START The data

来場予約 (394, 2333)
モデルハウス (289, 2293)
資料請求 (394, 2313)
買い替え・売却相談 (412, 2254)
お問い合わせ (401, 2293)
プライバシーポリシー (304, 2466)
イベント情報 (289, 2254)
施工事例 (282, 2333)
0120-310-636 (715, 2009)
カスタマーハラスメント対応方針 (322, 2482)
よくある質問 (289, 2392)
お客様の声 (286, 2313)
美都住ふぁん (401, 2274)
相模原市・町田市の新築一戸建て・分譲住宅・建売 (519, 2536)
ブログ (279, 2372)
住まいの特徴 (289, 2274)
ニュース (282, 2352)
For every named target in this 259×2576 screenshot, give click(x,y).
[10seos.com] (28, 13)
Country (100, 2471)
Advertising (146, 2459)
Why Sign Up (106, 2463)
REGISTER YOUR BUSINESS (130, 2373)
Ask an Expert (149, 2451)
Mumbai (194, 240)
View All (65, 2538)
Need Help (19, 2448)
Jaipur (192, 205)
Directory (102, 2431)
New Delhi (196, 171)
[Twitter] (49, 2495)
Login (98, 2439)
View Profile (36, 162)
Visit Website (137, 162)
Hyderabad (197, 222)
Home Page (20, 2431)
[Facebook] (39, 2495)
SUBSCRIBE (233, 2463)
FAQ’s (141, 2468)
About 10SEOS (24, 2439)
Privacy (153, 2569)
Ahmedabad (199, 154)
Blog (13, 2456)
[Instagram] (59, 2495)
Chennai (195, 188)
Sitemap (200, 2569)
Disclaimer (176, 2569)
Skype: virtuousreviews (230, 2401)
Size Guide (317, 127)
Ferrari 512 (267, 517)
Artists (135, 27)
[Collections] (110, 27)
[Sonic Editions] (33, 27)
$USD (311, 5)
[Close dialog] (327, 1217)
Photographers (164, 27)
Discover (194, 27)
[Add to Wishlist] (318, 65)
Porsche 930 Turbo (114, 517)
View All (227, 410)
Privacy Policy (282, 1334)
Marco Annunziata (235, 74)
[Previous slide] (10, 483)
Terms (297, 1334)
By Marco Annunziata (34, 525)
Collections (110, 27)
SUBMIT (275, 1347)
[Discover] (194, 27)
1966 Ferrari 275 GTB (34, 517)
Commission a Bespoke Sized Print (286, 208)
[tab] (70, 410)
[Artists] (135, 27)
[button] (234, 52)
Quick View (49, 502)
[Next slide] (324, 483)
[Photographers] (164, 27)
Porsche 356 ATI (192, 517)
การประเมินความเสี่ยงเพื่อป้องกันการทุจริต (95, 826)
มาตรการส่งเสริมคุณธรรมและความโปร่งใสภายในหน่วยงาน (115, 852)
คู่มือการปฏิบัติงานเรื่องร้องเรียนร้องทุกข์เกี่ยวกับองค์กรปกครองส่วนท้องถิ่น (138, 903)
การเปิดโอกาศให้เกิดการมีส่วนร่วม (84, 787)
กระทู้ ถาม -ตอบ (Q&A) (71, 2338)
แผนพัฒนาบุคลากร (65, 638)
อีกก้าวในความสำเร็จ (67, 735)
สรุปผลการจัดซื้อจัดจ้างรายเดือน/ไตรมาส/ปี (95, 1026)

END The data

*Exercise objective*
Set down the data once more, word for word.

*Response area*
来場予約 (394, 2333)
モデルハウス (289, 2293)
資料請求 (394, 2313)
買い替え・売却相談 (412, 2254)
お問い合わせ (401, 2293)
プライバシーポリシー (304, 2466)
イベント情報 (289, 2254)
施工事例 (282, 2333)
0120-310-636 (715, 2009)
カスタマーハラスメント対応方針 (322, 2482)
よくある質問 (289, 2392)
お客様の声 (286, 2313)
美都住ふぁん (401, 2274)
相模原市・町田市の新築一戸建て・分譲住宅・建売 (519, 2536)
ブログ (279, 2372)
住まいの特徴 (289, 2274)
ニュース (282, 2352)
For every named target in this 259×2576 screenshot, give click(x,y).
[10seos.com] (28, 13)
Country (100, 2471)
Advertising (146, 2459)
Why Sign Up (106, 2463)
REGISTER YOUR BUSINESS (130, 2373)
Ask an Expert (149, 2451)
Mumbai (194, 240)
View All (65, 2538)
Need Help (19, 2448)
Jaipur (192, 205)
Directory (102, 2431)
New Delhi (196, 171)
[Twitter] (49, 2495)
Login (98, 2439)
View Profile (36, 162)
Visit Website (137, 162)
Hyderabad (197, 222)
Home Page (20, 2431)
[Facebook] (39, 2495)
SUBSCRIBE (233, 2463)
FAQ’s (141, 2468)
About 10SEOS (24, 2439)
Privacy (153, 2569)
Ahmedabad (199, 154)
Blog (13, 2456)
[Instagram] (59, 2495)
Chennai (195, 188)
Sitemap (200, 2569)
Disclaimer (176, 2569)
Skype: virtuousreviews (230, 2401)
Size Guide (317, 127)
Ferrari 512 (267, 517)
Artists (135, 27)
[Collections] (110, 27)
[Sonic Editions] (33, 27)
$USD (311, 5)
[Close dialog] (327, 1217)
Photographers (164, 27)
Discover (194, 27)
[Add to Wishlist] (318, 65)
Porsche 930 Turbo (114, 517)
View All (227, 410)
Privacy Policy (282, 1334)
Marco Annunziata (235, 74)
[Previous slide] (10, 483)
Terms (297, 1334)
By Marco Annunziata (34, 525)
Collections (110, 27)
SUBMIT (275, 1347)
[Discover] (194, 27)
1966 Ferrari 275 GTB (34, 517)
Commission a Bespoke Sized Print (286, 208)
[tab] (70, 410)
[Artists] (135, 27)
[button] (234, 52)
Quick View (49, 502)
[Next slide] (324, 483)
[Photographers] (164, 27)
Porsche 356 ATI (192, 517)
การประเมินความเสี่ยงเพื่อป้องกันการทุจริต (95, 826)
มาตรการส่งเสริมคุณธรรมและความโปร่งใสภายในหน่วยงาน (115, 852)
คู่มือการปฏิบัติงานเรื่องร้องเรียนร้องทุกข์เกี่ยวกับองค์กรปกครองส่วนท้องถิ่น (138, 903)
การเปิดโอกาศให้เกิดการมีส่วนร่วม (84, 787)
กระทู้ ถาม -ตอบ (Q&A) (71, 2338)
แผนพัฒนาบุคลากร (65, 638)
อีกก้าวในความสำเร็จ (67, 735)
สรุปผลการจัดซื้อจัดจ้างรายเดือน/ไตรมาส/ปี (95, 1026)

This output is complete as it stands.